• _Problem to work on_: Please count how many lines in the records below contain the word "field", and reply with that number alone.

• _Raw records_:
========================

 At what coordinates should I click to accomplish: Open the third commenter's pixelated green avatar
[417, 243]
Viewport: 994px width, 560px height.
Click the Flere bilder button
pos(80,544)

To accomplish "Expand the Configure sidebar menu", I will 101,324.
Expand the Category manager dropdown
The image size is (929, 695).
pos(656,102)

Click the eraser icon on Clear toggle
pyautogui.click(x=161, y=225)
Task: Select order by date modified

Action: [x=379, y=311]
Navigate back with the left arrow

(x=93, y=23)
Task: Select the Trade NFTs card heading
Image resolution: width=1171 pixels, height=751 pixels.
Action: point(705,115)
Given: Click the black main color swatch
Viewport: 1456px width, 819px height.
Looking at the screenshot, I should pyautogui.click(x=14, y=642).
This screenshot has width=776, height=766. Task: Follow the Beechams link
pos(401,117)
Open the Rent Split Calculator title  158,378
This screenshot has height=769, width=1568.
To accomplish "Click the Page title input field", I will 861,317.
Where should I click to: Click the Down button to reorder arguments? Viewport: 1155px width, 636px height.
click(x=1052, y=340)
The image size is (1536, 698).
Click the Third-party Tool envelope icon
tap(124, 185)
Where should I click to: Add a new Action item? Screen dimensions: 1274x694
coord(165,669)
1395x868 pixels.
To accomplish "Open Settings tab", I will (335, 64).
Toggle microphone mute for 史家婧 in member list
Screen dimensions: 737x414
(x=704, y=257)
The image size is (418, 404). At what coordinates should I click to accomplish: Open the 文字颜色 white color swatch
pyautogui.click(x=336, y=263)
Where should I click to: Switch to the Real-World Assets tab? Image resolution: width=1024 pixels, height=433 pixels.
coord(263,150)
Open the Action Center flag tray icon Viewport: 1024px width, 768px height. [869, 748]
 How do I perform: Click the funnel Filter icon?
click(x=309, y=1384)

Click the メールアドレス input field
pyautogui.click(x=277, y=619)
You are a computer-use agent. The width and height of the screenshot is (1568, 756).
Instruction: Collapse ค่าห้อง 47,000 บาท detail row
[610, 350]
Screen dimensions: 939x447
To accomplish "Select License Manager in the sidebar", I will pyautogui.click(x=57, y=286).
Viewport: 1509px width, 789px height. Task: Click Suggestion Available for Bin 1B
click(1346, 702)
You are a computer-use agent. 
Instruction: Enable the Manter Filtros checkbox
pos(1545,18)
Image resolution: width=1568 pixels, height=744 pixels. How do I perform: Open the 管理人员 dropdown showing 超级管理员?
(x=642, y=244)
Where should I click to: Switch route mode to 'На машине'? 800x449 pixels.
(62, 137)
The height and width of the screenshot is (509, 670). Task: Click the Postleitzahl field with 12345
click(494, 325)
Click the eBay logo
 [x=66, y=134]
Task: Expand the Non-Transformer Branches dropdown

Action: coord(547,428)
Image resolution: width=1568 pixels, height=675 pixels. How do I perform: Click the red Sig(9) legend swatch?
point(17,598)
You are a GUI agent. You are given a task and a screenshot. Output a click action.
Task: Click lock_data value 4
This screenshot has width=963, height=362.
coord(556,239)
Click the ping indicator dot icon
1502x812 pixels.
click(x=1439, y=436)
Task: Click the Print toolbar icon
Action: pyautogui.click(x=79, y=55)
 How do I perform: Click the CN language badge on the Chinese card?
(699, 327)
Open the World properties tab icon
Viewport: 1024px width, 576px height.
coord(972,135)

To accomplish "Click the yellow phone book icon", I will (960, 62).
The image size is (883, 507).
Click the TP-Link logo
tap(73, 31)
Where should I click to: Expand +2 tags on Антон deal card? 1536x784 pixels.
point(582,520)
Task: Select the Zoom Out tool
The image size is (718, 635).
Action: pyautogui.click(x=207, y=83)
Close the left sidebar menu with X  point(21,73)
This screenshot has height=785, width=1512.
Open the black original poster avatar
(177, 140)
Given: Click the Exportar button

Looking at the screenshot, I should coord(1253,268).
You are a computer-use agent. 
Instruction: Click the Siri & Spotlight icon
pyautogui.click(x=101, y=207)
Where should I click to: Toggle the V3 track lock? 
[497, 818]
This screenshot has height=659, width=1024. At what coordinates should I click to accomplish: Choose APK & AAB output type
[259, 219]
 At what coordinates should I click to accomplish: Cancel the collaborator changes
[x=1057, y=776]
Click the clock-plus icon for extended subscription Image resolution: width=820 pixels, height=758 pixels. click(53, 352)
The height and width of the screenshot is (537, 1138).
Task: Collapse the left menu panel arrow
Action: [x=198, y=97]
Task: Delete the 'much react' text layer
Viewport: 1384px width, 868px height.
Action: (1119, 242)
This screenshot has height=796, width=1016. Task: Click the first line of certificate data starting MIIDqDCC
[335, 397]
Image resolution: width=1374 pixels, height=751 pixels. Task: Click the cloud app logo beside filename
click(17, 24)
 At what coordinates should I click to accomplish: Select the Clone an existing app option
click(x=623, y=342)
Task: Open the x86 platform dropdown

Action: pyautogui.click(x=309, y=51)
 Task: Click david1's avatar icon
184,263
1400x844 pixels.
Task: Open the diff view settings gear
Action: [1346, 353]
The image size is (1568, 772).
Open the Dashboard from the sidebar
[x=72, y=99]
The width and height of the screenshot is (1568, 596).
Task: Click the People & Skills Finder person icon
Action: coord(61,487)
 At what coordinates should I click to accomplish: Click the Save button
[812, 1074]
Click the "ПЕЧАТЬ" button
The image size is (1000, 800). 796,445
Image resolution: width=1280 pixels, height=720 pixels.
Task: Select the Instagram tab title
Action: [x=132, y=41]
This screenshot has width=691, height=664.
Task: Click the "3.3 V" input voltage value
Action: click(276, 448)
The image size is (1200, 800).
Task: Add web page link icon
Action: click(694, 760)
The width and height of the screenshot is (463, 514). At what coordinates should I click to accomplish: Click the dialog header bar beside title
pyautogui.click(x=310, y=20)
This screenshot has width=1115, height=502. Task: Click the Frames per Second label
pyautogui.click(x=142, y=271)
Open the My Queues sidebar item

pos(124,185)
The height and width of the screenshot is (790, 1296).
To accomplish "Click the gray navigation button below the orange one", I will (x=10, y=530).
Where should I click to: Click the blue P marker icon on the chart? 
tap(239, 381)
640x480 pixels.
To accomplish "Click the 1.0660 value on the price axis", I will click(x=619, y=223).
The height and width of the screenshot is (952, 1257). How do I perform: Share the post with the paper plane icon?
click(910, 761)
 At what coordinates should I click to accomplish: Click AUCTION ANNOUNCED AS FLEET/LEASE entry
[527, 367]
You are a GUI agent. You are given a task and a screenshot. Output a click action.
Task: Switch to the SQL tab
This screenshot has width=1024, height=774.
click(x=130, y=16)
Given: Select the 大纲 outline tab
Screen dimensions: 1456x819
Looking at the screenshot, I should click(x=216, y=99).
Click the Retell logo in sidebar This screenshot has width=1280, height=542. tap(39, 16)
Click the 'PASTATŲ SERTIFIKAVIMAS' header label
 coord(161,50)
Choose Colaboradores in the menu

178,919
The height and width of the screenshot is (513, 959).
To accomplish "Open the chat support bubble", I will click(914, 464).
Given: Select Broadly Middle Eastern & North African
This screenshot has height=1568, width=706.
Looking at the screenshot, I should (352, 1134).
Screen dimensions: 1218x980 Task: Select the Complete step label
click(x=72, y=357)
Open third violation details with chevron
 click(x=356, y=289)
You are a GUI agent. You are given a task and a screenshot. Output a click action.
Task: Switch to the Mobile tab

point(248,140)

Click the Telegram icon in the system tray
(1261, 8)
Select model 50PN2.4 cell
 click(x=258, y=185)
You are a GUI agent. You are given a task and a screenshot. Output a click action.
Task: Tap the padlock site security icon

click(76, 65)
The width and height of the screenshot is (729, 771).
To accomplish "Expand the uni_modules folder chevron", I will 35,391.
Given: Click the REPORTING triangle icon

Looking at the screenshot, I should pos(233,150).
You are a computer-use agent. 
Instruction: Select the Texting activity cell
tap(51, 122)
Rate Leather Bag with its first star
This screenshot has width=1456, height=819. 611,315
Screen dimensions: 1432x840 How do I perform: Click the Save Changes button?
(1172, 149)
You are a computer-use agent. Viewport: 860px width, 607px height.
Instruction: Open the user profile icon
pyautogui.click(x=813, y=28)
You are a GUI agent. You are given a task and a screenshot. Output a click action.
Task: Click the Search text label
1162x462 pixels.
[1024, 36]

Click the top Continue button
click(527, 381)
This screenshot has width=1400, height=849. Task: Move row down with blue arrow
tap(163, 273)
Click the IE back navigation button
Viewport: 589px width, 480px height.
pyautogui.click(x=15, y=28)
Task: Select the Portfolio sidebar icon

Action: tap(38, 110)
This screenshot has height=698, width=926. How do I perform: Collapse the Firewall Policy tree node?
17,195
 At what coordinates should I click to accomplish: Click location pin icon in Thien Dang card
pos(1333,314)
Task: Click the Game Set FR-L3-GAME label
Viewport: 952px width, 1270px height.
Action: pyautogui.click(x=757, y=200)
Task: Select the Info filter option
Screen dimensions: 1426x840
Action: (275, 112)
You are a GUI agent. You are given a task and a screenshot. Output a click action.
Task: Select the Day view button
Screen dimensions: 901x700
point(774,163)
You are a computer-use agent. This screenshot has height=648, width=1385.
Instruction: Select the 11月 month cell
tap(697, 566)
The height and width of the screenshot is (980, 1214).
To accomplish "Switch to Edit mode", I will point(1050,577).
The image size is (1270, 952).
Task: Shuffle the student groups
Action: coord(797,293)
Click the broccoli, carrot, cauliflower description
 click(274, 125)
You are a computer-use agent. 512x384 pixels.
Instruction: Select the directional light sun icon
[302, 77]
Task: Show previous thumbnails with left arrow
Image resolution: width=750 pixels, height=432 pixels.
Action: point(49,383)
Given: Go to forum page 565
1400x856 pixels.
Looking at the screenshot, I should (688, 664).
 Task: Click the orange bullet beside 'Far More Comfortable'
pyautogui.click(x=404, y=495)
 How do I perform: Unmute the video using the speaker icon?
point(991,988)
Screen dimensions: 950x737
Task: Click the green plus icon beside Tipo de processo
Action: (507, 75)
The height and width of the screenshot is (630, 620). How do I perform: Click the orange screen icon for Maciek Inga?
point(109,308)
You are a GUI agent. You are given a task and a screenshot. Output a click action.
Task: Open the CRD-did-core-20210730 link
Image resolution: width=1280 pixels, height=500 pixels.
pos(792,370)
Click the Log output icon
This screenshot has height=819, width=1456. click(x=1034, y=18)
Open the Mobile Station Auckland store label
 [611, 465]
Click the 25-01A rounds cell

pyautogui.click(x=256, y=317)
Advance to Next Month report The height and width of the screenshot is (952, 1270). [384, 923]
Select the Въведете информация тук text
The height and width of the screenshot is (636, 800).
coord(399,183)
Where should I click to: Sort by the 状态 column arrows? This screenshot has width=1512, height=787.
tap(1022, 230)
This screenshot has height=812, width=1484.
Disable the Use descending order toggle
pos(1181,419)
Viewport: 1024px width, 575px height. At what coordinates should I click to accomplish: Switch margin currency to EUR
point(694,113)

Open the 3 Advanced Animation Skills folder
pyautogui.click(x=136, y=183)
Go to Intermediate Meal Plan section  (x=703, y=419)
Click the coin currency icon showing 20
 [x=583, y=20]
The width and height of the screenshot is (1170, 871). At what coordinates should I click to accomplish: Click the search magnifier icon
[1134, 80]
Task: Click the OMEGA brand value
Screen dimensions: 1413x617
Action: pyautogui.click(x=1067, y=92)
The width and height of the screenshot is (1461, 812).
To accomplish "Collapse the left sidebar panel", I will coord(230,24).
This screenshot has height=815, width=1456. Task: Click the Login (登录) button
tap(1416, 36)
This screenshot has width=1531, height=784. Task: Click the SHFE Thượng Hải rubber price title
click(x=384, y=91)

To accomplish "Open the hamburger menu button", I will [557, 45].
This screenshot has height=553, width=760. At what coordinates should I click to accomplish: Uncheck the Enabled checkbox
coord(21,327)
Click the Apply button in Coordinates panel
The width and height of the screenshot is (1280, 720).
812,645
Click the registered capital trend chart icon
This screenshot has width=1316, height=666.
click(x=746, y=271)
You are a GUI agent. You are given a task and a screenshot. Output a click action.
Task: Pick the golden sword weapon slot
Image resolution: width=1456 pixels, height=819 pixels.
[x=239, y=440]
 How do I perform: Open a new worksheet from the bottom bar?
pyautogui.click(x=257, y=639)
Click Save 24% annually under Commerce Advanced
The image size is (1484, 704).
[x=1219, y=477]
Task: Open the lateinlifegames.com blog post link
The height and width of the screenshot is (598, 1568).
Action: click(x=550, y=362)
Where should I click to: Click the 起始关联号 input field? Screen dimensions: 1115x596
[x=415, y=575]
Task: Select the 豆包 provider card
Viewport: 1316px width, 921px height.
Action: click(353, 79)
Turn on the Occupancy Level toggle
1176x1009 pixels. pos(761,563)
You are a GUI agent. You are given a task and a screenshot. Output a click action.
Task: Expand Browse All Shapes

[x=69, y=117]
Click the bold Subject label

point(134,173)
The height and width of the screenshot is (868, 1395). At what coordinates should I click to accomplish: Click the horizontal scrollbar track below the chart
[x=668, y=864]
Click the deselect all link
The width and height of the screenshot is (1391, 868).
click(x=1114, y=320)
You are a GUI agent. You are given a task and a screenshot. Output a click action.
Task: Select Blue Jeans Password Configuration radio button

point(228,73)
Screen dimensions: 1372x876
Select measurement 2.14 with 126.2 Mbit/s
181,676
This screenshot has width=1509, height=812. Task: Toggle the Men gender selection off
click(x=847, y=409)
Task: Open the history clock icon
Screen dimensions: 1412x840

========================

• _Result_: 4